In the weeks ahead, U doctors would examine lung tissue samples from these patients. They all shared an unusual characteristic: large immune cells containing oily droplets like those found in Alex. Based on this finding, the team identified the cells as a possible bio-marker that could help other doctors diagnose the mystery disease more quickly and accurately.
After publishing the results and hold-ing a press conference—the first to paint a picture of doctors’ and patients’ experiences with the new illness—Callahan and Aberegg were sought out by dozens of media outlets, including the New York Times, Rolling Stone, and the Wall Street Journal. Colleagues at hospitals nationwide were seeking their expertise and advice.
But Callahan and Aberegg suspected there was more to the story. People had been vaping THC for years without any ill effects. The cartridges involved in the outbreak had been purchased legally at vape shops in other states as well as illegally off the street in Utah. So, they surmised that some sort of contaminant had recently tainted THC cartridges.
In November, the CDC confirmed their suspicions, announcing that vitamin E acetate, a substance used to dilute THC prior to sale, was the likely culprit behind the EVALI outbreak. A supplement found in many foods and cosmetic products, vitamin E acetate is an enormously sticky substance, and when inhaled as a vapor, coats the lungs like honey, triggering an immune reaction that leads to EVALI.
A dying 20-year-old with pneumonia in the middle of the summer gets your attention.
Finding a new normal
The vaping epidemic reached its peak in September, falling from 216 patient admissions nationwide to 26 in late November, likely due to diminishing use of vitamin E acetate in THC cartridges.

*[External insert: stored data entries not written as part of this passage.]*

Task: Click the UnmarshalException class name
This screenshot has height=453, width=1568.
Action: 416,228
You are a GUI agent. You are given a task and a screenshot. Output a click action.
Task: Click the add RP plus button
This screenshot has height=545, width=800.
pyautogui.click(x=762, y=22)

At University Hospital, doctors are still admitting about one patient per month, Aberegg says. Meanwhile, researchers are investigating why EVALI occurs in the 10% to 20% of vapers who don’t use THC.
In any case, the experience has changed how Callahan, Aberegg, and other U physicians evaluate patients. Prior to the crisis, they rarely asked about vaping or THC use. Now they always do.
“I don’t think we had any one brilliant eureka moment,” Aberegg says of the experience of being on the leading edge of the public health crisis. “It was a combination of diligence and serendipity.
Perhaps the main thing was having a group of smart, dedicated medical professionals who worked well together and rose to the challenge.”
Alex Mitchell continues to recover. Although his lung capacity remains about 25% below normal, he has begun hiking again, taking frequent stops for rest. He no longer smokes or vapes. While he considers his experience a cautionary tale, he believes individuals should evaluate the risks, then make their own choices about smoking or vaping.
In the future, he hopes to attend college, majoring in something that perhaps Callahan and Aberegg can relate to after treating him: chaos theory.